October 23, 2019

What keeps you going? How Americans find meaning in life

Pew Research Center surveyed people to find out what makes life fulfilling for them. Family and career rank high on the list.

Respondents of a Pew Research Center survey said spending time with family gave their life meaning. Photo by John Moore/Getty Images

What helps you find meaning in life? One survey found our answers likely don’t differ too much.

Pew Research Center surveyed Americans in 2017 to find out what they think gives their life meaning, what they do to make their lives fulfilling, and what keeps them going.

The survey indicated that time spent with family ranks as the most meaningful part of life. It ranked No. 1 across all demographic groups. Among the 69 percent of those listing family, some referred to a spouse or partner, others discussed children and grandchildren.

About a third of respondents answered that their job or career gives meaning and fulfillment to their lives. Friendships are also important to Americans, with about 20 percent mentioning their friends are what keep them going.

“A group of friends and I do water aerobics several times a week, then breakfast afterwards. They have become close confidants and just fun to be with. I would be lost without them,” said one respondent.

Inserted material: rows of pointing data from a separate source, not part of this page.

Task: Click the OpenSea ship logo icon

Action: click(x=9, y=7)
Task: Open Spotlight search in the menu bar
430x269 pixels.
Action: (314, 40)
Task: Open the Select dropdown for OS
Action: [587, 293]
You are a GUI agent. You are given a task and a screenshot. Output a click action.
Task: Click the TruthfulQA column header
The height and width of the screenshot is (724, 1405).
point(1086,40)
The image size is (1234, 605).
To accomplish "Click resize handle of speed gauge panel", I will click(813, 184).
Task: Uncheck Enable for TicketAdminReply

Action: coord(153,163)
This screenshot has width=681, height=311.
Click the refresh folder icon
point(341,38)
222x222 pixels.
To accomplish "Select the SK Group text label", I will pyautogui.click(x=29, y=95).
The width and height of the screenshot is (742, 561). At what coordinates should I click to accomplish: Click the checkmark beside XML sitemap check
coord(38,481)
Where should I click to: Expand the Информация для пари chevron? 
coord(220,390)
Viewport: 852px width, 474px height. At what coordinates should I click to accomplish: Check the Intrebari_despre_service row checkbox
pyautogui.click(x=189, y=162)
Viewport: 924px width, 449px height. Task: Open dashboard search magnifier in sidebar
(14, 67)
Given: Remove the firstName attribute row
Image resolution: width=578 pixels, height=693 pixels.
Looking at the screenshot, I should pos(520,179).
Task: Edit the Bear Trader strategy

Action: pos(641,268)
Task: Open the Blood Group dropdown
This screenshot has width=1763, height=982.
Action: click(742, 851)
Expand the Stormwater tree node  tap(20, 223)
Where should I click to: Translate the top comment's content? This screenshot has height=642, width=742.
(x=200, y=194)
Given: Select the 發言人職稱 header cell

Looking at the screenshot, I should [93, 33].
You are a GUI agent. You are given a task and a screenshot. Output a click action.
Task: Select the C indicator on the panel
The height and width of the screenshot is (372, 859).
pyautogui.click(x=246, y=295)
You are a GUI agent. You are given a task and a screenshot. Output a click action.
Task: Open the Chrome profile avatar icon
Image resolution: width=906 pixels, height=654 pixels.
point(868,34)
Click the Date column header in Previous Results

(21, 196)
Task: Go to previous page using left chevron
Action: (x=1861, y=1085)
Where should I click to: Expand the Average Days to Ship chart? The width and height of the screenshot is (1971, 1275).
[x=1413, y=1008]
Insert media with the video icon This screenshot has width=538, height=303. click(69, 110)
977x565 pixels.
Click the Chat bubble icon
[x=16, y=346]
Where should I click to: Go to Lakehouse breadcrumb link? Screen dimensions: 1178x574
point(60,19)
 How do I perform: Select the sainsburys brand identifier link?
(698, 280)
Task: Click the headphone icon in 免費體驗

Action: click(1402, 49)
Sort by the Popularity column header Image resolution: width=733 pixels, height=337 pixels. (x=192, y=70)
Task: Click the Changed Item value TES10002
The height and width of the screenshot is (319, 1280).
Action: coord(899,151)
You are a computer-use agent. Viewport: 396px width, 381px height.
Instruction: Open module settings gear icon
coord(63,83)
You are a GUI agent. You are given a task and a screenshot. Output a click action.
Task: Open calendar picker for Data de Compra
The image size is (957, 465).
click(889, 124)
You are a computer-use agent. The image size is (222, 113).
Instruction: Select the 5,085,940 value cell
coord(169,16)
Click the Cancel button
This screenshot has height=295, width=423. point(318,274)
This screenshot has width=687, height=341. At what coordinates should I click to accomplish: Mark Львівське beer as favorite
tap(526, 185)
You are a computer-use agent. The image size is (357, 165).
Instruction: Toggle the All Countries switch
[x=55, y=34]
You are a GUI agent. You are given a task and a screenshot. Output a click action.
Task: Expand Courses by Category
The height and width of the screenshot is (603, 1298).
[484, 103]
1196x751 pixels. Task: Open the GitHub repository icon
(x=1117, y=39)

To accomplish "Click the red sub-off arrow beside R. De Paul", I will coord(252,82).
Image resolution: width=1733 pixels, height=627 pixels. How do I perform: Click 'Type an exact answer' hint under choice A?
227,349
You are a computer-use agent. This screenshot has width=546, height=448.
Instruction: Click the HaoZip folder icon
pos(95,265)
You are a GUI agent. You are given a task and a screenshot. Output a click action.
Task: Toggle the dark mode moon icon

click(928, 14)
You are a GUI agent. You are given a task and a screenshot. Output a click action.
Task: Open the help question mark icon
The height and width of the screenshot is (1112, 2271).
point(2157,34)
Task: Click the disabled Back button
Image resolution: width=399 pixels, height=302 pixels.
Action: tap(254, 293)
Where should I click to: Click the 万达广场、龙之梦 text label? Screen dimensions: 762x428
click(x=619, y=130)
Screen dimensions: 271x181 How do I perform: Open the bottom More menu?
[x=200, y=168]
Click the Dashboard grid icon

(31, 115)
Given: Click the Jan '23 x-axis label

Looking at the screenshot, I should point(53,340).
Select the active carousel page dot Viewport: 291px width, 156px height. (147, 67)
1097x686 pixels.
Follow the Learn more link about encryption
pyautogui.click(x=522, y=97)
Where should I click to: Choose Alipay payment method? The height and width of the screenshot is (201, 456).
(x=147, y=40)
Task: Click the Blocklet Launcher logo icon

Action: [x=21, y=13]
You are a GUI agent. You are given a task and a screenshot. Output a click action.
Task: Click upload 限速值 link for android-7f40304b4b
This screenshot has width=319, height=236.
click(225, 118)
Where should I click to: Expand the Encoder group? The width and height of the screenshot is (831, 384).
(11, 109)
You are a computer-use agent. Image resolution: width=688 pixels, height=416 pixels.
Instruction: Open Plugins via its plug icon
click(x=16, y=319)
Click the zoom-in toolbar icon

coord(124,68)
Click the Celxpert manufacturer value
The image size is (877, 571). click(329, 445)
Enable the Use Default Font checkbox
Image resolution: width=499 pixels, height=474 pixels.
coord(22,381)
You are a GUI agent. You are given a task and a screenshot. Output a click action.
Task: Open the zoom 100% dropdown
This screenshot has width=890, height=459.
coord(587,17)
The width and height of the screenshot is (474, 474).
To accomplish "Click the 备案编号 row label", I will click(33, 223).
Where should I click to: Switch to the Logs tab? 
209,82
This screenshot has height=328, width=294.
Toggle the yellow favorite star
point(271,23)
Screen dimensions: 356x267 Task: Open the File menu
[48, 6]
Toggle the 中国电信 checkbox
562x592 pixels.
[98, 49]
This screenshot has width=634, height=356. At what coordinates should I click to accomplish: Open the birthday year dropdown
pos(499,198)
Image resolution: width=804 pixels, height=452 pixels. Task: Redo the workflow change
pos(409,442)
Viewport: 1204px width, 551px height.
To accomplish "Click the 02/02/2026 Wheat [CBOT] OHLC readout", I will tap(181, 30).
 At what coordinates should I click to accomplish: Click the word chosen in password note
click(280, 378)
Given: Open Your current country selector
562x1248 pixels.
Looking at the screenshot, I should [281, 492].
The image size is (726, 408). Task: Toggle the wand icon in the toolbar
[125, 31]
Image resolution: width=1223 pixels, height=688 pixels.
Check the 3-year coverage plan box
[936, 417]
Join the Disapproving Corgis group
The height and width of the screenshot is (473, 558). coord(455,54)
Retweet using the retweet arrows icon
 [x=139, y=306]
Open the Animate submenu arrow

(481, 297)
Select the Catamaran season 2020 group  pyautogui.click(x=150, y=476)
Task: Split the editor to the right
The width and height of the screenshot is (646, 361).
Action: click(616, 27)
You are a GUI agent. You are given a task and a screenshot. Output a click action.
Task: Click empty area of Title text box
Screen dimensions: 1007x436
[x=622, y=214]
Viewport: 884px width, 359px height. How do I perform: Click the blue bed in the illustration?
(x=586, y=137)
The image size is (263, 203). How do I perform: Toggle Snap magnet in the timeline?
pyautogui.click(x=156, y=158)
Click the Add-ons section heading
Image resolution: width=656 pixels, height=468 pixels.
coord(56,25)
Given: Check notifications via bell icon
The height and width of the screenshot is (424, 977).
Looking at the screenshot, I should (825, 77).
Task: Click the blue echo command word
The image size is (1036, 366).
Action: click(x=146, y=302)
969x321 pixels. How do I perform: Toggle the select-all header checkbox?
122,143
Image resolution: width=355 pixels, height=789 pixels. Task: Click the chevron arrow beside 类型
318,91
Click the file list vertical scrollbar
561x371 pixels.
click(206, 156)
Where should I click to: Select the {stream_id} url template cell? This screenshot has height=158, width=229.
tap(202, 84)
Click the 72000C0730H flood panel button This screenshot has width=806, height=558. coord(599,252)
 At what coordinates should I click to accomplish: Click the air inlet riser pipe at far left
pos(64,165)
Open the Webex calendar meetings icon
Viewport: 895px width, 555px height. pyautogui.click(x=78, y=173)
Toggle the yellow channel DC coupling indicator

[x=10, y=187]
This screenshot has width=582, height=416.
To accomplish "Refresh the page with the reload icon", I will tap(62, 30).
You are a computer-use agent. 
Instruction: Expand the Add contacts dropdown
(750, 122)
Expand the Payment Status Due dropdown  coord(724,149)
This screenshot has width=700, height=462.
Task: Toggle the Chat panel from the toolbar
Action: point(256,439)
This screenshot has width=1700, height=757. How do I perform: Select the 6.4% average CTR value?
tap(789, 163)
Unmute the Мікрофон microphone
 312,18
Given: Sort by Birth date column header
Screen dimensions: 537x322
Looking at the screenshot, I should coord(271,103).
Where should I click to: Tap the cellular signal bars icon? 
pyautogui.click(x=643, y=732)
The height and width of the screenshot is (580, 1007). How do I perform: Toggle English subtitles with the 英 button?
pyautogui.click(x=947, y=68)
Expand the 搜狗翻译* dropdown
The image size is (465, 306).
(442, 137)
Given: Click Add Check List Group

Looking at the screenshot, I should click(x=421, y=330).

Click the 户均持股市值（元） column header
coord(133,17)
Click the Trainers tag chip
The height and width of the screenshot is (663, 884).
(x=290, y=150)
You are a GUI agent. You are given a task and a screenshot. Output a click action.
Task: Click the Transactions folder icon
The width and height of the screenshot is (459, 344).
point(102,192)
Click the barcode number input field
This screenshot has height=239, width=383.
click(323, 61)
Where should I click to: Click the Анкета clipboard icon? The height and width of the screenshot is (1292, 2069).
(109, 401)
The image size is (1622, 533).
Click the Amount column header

Pew found 16 percent of people mentioned good health for themselves and loved ones helped make life meaningful. Senior Citizens were especially grateful for good health. Inversely, young people under the age of 30 rated education and the opportunity to learn very highly. Overall 11 percent of Americans believe learning and education brings meaning to their lives.

“What keeps me going is the huge number of things I haven’t learned, places I haven’t been to, activities I haven’t tried, and people I haven’t met,” one person told Pew. “I like to set vague goals and go in that direction to see where I end up, because as long as it’s enjoyable and fulfilling along the way, it was a worthwhile goal.”

Doing good and making a difference was also mentioned in the survey, though it didn’t rank highly, 7 percent of Americans talked about how helping others in some way helped keep them going. Of that group, 5 percent say they are aiming high to make a difference in the world.

“I am still working and volunteer with many nonprofits in my area. I have been singled out as a volunteer role model,” one respondent told Pew. “I’m no longer young and I should be getting ready to relax. But I feel a renewed enthusiasm for life!”

“My volunteer job working at a wildlife rehabilitation hospital. The people and experiences I have are like nothing else, I learn something new every week,” said another.

While different segments of the population answered differently, many of the same answers emerged over and over again, no matter the respondent.

“Invariably we find common ground and no matter how different people seem on sight, I find we all have the same experiences and understanding of life. We’re all in the same gang, guys!!!” said one person.